In the records below, find the lines that include the string "will" and report how many there are, nothing else.

START SUPPLIED RECORDS

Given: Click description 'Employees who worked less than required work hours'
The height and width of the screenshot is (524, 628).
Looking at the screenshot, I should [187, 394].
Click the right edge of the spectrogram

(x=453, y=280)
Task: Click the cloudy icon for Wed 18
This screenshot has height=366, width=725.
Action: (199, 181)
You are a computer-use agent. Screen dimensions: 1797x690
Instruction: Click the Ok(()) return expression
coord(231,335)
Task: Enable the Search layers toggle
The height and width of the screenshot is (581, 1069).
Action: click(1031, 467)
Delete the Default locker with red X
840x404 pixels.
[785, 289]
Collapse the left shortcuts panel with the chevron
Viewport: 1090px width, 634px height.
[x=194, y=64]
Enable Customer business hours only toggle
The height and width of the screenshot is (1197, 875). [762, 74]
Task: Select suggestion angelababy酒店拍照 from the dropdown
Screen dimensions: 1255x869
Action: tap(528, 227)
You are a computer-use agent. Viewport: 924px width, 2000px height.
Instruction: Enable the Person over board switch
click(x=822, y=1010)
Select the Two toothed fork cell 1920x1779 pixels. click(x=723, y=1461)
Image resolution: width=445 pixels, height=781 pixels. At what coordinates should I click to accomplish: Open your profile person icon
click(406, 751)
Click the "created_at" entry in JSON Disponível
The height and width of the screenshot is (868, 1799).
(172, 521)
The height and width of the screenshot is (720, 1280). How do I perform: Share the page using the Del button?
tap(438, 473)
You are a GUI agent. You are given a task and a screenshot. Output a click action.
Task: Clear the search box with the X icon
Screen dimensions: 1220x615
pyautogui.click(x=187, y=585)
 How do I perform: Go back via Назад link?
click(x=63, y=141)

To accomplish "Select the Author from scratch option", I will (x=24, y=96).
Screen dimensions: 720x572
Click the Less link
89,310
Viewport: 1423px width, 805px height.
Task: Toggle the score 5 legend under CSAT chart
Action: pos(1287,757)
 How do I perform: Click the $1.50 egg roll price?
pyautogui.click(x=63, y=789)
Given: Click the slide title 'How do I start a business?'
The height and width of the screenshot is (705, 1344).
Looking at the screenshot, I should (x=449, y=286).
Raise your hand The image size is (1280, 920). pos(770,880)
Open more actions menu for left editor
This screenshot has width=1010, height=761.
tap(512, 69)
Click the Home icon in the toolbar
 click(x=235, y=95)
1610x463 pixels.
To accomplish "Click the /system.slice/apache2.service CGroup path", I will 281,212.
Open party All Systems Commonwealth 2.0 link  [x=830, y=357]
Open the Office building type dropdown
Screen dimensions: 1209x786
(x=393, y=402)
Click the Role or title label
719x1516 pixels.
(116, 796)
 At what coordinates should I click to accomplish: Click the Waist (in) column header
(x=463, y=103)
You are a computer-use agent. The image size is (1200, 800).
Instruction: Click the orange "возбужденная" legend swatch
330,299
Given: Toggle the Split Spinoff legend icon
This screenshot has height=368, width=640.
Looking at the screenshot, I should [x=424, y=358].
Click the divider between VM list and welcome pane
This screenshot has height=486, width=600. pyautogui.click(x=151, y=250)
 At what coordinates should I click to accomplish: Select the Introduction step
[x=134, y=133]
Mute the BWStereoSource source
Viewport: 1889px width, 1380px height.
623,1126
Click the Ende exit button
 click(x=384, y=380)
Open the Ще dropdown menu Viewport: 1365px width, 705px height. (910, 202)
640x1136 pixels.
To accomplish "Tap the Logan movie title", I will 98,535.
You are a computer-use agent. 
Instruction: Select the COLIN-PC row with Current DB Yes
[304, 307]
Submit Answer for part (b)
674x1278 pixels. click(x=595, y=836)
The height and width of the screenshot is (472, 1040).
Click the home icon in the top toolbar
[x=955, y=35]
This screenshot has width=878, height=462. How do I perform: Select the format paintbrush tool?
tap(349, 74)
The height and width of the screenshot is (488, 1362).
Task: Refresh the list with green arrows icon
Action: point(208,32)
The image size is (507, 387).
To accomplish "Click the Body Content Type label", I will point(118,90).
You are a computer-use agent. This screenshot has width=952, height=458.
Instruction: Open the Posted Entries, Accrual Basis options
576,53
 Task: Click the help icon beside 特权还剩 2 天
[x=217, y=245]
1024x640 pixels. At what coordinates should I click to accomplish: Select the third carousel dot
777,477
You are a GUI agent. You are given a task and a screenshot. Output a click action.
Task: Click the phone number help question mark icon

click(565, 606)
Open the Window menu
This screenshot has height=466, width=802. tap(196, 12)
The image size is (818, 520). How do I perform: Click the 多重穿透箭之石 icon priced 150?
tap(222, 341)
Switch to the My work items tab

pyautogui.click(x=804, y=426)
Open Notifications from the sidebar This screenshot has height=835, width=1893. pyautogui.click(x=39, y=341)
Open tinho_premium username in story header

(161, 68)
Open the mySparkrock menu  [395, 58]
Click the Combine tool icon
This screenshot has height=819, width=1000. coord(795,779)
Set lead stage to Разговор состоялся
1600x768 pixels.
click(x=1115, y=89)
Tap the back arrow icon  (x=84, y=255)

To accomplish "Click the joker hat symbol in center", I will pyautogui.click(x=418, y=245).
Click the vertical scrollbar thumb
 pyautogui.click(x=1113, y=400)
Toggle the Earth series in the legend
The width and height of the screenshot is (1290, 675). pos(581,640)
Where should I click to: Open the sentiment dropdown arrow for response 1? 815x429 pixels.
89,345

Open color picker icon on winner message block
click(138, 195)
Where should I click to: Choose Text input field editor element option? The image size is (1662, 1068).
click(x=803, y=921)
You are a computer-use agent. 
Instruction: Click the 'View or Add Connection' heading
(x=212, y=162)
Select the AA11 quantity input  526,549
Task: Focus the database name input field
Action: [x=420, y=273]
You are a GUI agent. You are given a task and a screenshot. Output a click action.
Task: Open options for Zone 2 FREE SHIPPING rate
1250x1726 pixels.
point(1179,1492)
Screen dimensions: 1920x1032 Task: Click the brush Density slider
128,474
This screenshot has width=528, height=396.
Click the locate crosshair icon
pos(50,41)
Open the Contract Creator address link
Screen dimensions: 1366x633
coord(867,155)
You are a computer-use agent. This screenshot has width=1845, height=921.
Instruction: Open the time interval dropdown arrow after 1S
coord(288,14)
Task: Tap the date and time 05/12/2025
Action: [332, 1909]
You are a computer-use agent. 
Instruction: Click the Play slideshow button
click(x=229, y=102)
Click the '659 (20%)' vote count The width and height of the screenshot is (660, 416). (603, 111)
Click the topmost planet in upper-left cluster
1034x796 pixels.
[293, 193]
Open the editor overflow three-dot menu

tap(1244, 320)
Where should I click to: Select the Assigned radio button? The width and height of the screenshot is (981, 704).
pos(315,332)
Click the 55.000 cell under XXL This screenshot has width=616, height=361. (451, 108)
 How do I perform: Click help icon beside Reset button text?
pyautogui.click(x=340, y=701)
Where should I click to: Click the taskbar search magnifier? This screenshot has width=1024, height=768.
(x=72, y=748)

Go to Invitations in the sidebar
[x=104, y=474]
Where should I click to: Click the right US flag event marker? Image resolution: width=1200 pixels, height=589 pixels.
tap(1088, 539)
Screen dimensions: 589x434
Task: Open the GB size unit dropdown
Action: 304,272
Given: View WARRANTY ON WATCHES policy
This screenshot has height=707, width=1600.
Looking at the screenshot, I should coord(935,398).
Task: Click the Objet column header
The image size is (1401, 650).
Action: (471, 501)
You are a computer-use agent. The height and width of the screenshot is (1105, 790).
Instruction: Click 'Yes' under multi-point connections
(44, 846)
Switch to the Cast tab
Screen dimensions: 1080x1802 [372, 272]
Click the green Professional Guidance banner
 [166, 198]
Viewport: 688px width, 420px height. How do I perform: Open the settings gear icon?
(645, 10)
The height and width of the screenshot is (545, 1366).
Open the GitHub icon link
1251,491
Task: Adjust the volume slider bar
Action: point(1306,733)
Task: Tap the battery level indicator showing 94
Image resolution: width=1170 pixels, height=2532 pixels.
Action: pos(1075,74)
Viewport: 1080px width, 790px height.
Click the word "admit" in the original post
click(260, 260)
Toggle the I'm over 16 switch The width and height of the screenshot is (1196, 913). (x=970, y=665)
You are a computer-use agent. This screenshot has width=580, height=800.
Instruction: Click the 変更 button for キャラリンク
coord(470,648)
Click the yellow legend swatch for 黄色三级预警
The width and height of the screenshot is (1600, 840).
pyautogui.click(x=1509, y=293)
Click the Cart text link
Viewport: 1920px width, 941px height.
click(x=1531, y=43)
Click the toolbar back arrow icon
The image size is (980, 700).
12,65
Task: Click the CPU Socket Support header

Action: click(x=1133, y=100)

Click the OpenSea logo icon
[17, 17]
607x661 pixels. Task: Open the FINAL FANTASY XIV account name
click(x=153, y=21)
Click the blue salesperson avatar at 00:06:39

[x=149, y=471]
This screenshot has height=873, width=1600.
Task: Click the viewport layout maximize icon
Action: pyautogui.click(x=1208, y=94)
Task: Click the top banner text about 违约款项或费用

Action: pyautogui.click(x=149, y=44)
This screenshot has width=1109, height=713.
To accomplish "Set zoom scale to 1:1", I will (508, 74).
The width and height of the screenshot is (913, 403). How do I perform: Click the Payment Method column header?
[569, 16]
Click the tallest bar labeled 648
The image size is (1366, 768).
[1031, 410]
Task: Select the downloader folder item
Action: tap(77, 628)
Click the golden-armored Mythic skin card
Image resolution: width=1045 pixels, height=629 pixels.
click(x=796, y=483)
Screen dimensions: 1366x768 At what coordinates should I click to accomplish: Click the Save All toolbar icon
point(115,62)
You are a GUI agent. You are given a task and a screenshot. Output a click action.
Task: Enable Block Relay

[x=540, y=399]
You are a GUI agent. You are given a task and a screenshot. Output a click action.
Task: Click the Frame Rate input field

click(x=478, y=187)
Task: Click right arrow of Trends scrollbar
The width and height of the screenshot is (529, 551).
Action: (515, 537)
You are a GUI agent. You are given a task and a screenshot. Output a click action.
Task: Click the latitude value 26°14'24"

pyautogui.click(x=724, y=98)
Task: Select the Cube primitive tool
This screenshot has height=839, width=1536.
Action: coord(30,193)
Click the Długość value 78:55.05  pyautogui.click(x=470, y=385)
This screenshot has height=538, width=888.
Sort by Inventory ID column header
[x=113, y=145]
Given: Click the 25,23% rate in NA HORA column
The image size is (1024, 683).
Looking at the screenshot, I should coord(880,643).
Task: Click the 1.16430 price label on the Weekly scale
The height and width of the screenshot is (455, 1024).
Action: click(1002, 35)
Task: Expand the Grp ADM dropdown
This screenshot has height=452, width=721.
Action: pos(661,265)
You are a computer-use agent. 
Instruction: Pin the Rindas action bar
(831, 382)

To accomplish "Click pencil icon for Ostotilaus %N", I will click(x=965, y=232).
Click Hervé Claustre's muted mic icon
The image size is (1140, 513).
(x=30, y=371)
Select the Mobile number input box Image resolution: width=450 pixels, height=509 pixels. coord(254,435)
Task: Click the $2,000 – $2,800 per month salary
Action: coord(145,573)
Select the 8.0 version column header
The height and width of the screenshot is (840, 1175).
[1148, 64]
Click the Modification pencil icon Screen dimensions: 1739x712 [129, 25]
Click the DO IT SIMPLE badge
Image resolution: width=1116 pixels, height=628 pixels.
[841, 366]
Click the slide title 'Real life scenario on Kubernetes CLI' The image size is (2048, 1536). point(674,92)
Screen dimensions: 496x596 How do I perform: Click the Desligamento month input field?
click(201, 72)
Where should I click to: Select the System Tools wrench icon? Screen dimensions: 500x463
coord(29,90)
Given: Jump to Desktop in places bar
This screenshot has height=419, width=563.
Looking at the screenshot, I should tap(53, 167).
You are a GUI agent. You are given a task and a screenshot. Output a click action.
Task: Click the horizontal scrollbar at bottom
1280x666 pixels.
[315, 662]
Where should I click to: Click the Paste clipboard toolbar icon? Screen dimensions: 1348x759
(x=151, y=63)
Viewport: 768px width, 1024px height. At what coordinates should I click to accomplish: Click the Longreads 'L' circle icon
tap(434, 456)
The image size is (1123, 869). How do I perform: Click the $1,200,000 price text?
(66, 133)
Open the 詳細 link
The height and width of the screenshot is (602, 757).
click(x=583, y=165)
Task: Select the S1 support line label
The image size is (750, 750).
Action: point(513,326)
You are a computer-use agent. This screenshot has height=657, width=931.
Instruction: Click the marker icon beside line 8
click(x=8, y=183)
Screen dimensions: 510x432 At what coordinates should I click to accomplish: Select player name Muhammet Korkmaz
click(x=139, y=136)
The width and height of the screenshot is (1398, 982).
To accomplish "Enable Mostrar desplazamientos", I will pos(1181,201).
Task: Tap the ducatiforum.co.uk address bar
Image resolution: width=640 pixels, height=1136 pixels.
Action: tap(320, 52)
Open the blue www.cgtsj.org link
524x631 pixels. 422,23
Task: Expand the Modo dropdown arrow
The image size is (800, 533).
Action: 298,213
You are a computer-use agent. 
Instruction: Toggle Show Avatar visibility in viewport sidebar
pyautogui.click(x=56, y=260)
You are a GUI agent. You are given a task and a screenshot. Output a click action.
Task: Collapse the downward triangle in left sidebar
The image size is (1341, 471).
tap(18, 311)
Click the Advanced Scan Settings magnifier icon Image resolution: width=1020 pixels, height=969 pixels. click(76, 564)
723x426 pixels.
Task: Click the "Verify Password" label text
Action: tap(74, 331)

END SUPPLIED RECORDS

**ANSWER TO THIS PROBLEM**
8